C.A.P. is a national nonprofit auxiliary of the United States Air Force. Founded in 1941, the mission of C.A.P. is trifold: 1. Raise an awareness in aerospace education; 2. Provide a successful cadet program; and 3. Assist in emergency services.
Many senior members of the program are veterans, retired public service members, educators, mentors — all volunteer their time. The cadets are young adults ranging from 12 to 21 years old. Eager to learn by responsibility, grow through education, and give back with moral leadership and camaraderie.
Cadet Joseph Roehrick, 14, explains, “People my age are doing incredible things like surveying the lake.”
“I joined for the technology aspect,” adds Cadet Charlotte Upshaw, 13, “Right now, I am training on radio operations.”
This weekend, the team’s Operation Exercise (OPEX) was to join forces with the Sherriff’s Department to fly over concentrated areas of the lake (Bridgewater Channel, Topock Gorge, the “Sandbar”) to survey for any water vehicles in distress. The ground team also ran radio operations with log, flight monitoring systems and contact lines with the Sheriff’s department.

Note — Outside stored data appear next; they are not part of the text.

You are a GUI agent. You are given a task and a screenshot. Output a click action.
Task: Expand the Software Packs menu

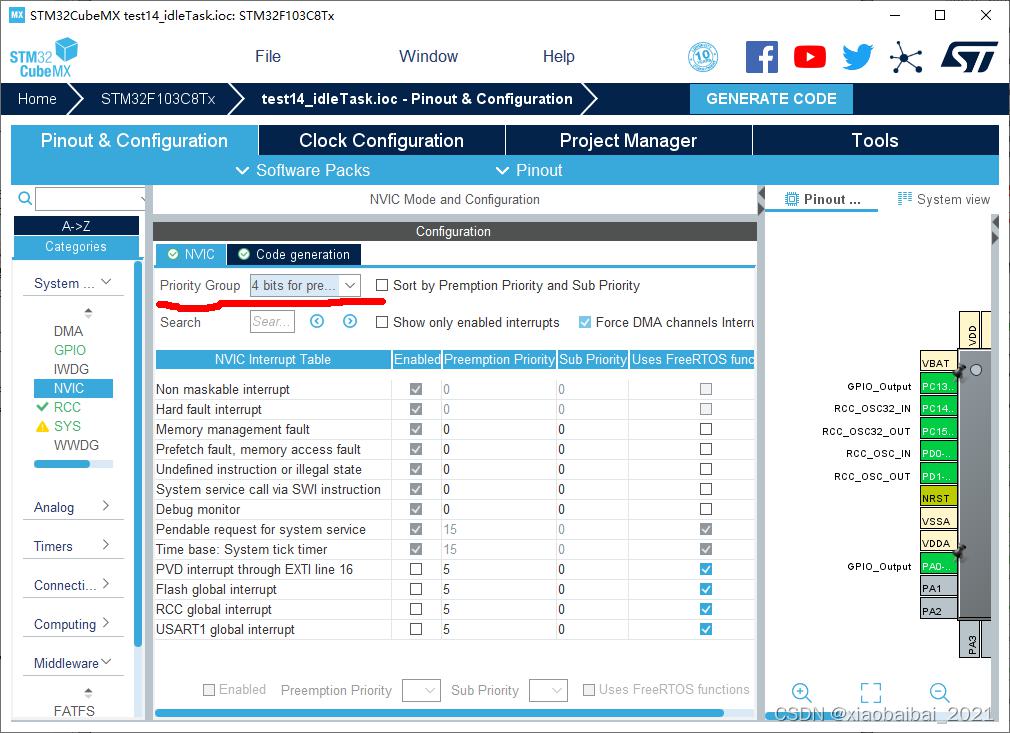pyautogui.click(x=302, y=170)
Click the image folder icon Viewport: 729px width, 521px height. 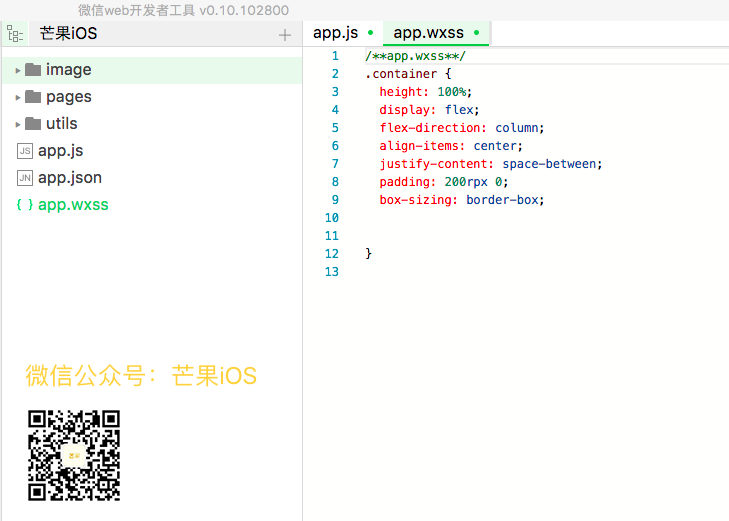click(x=33, y=70)
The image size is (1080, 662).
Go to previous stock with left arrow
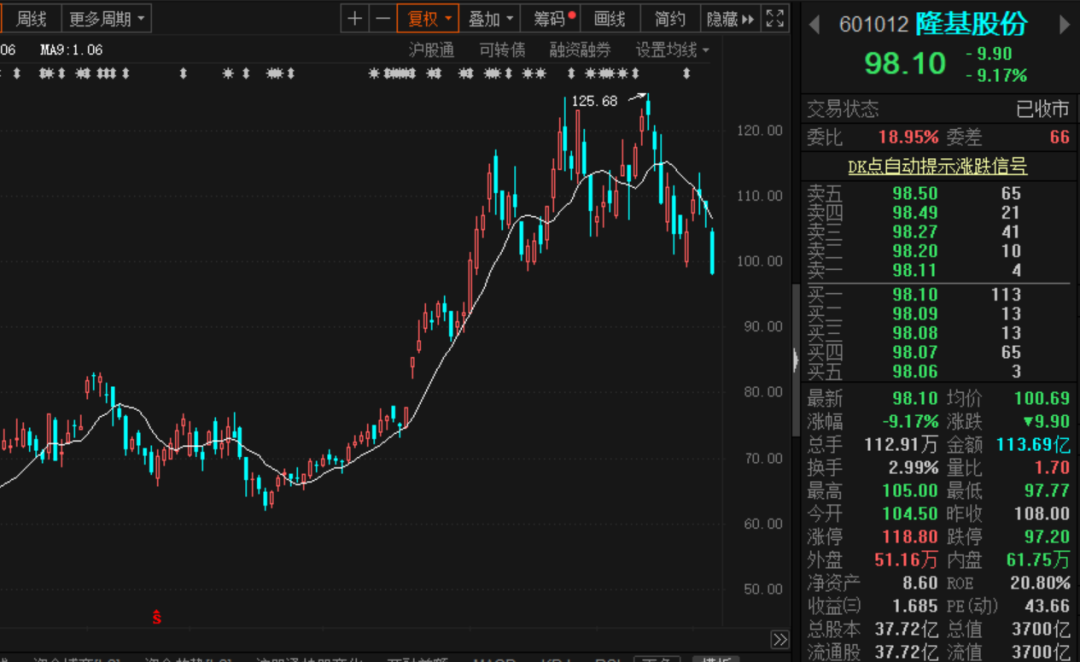[x=814, y=23]
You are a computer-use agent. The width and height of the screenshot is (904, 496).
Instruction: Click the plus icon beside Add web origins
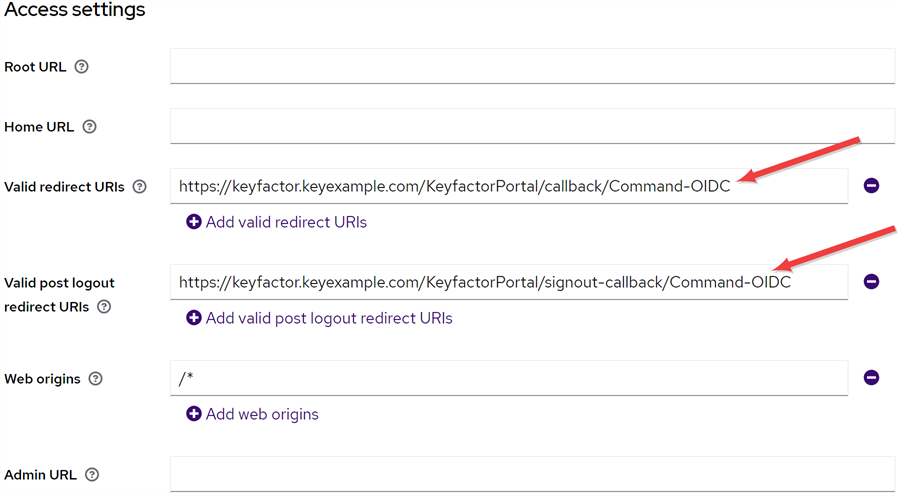(x=194, y=414)
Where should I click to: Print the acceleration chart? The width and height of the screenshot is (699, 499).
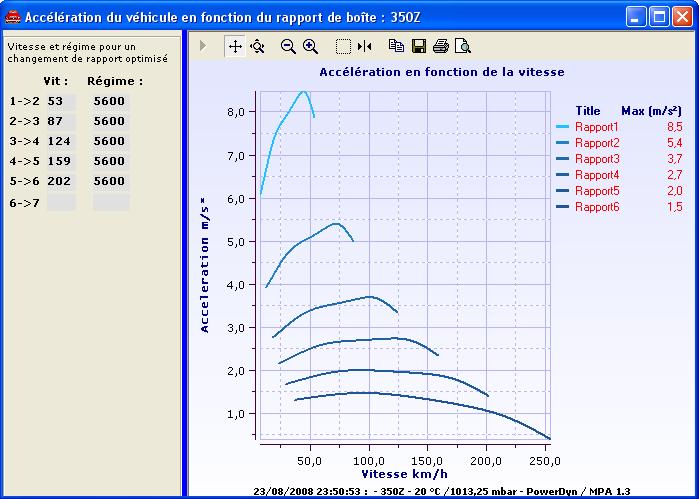pyautogui.click(x=440, y=46)
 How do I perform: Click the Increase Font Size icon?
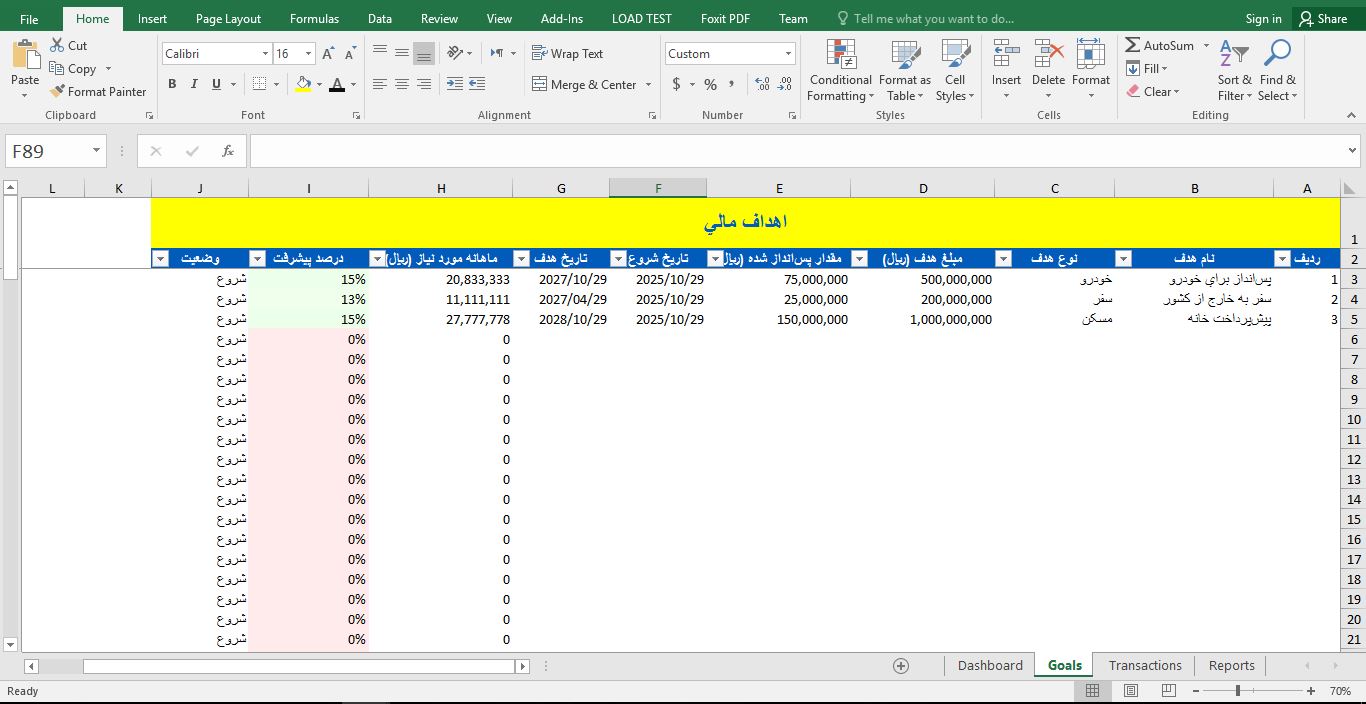point(328,54)
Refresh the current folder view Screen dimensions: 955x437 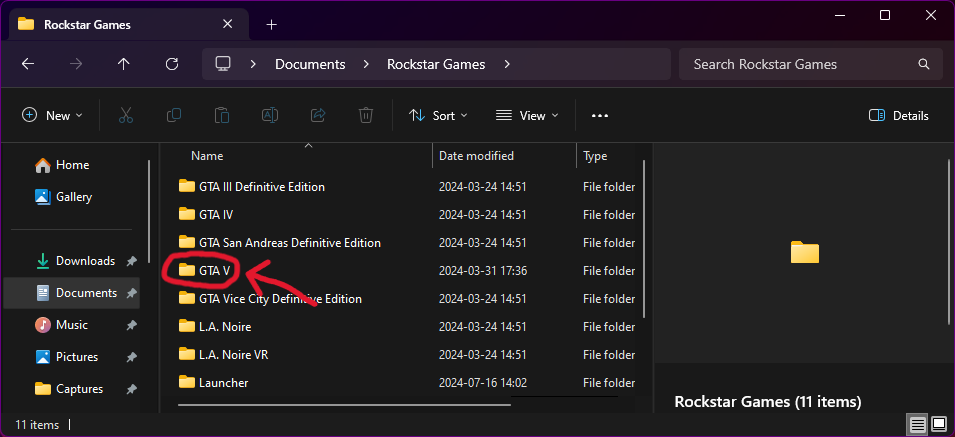pos(172,64)
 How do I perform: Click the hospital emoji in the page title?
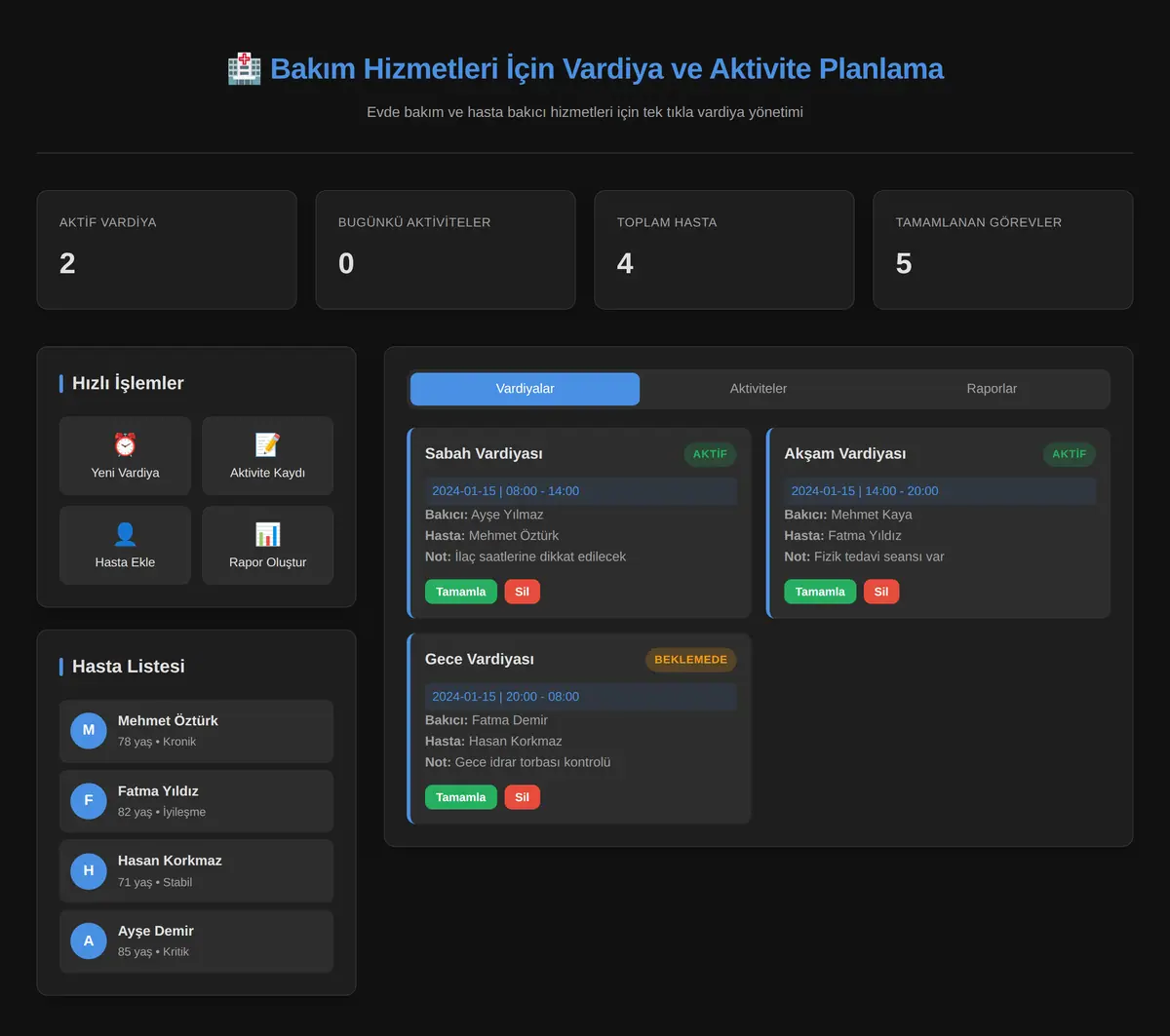244,69
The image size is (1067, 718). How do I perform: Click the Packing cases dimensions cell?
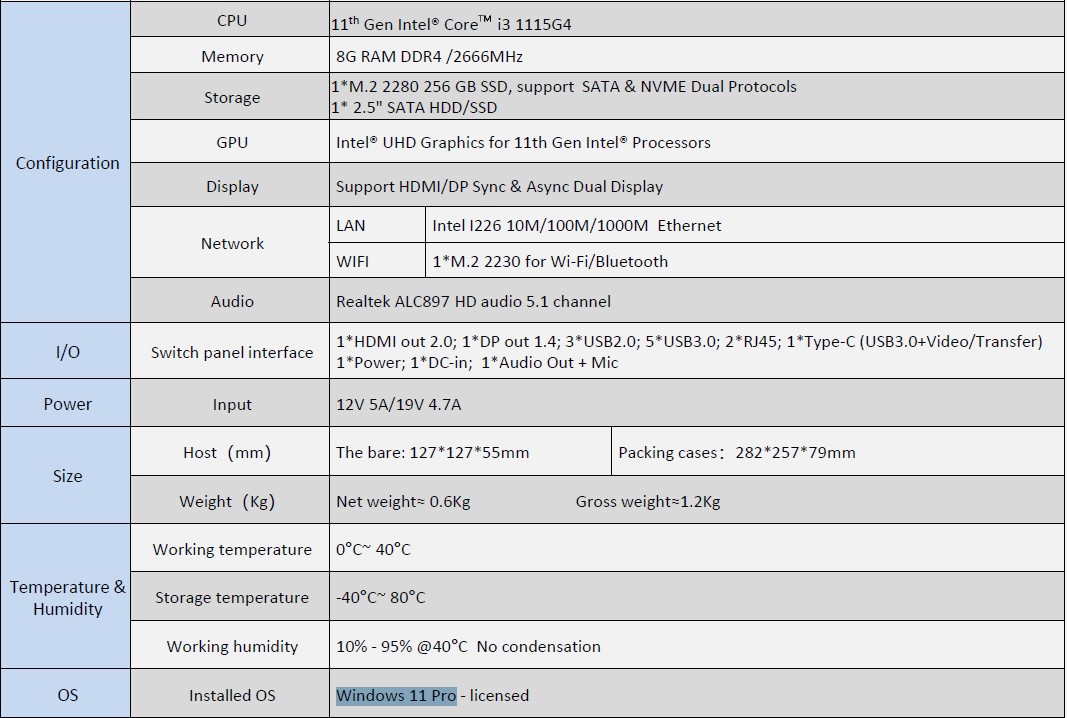click(x=838, y=452)
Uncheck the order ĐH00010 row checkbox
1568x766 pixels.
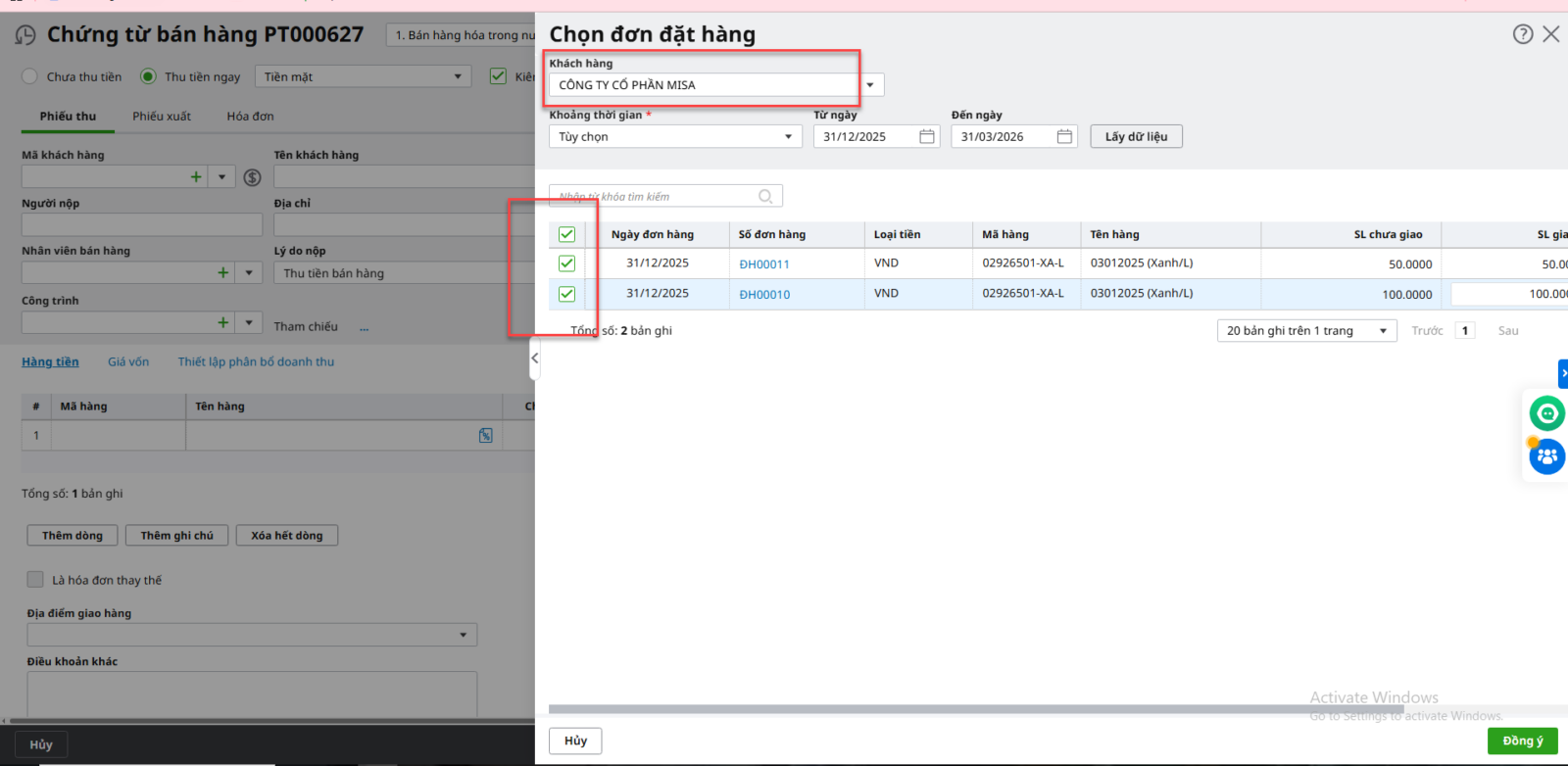[x=566, y=294]
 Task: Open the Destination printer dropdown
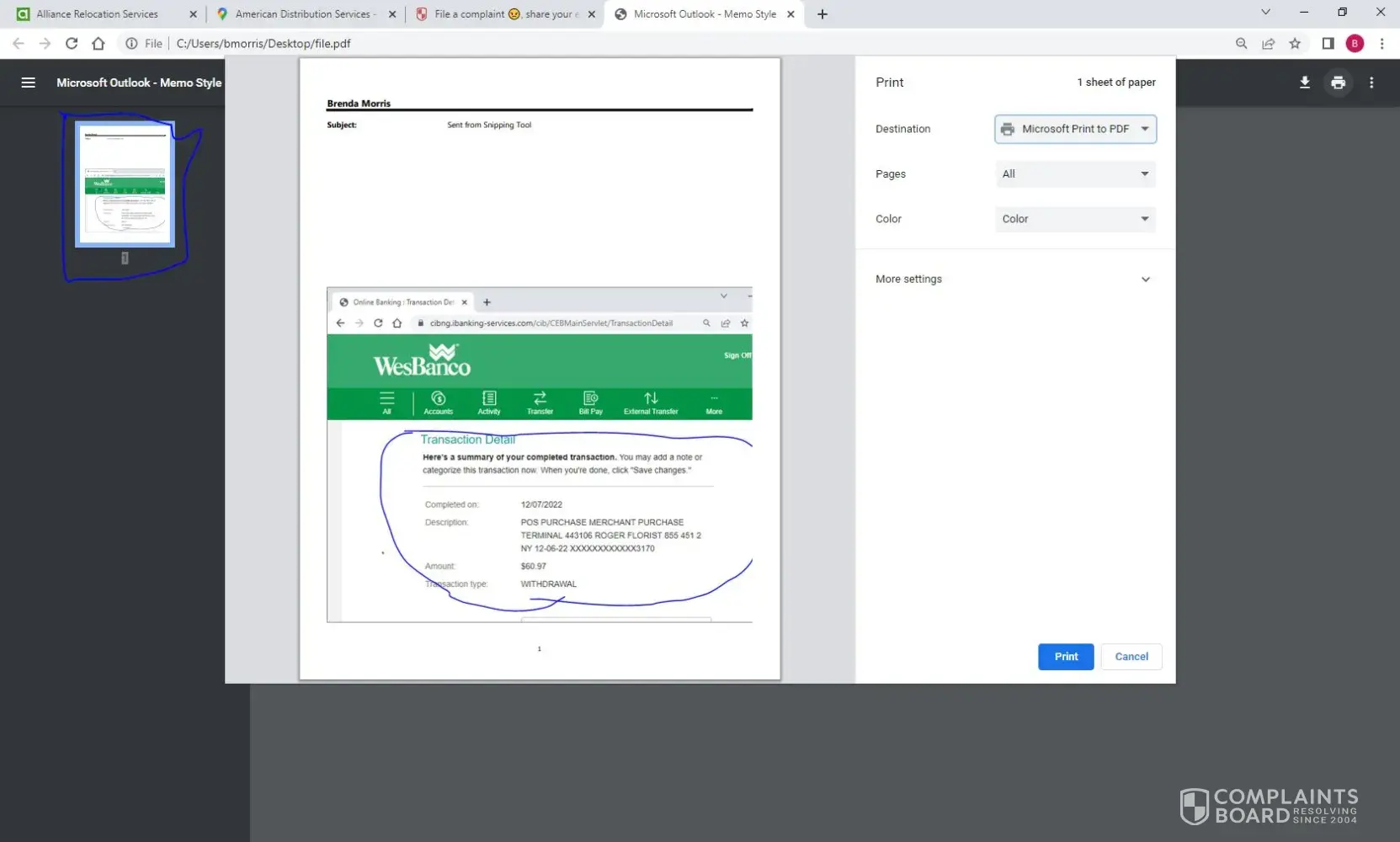(x=1075, y=129)
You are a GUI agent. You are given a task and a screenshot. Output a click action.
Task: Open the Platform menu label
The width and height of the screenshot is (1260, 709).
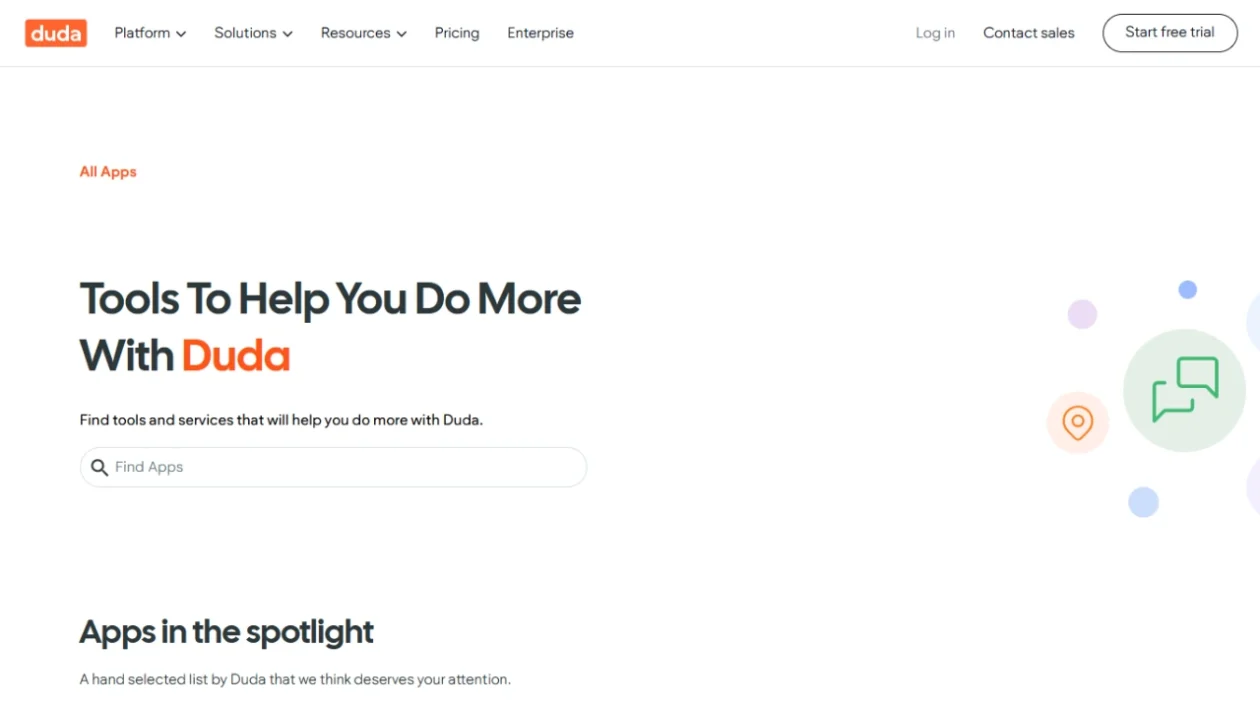pyautogui.click(x=142, y=33)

“We do this to serve the community and save people’s lives,” explained Lt. Col Larry Kendrick, Emergency Services Officer.
The backseat of an airborne Cessna 180 provides a different view of Lake Havasu City. The cuts of the roaring Colorado River have carved zig-zags into the mountains of the Topock Gorge, leaving endless coves for exploration. The deep blue-greens of the lake are shallowed by the raised sands of the Sandbar decorated with boats.
The C.A.P. team in the soaring red, white and blue planes are diligently looking for any indication of distress.
Mike McCain, a pilot of 26 years, advises to those who wish to fly, “Just do it. If you can drive a stick shift car, you can fly a plane.”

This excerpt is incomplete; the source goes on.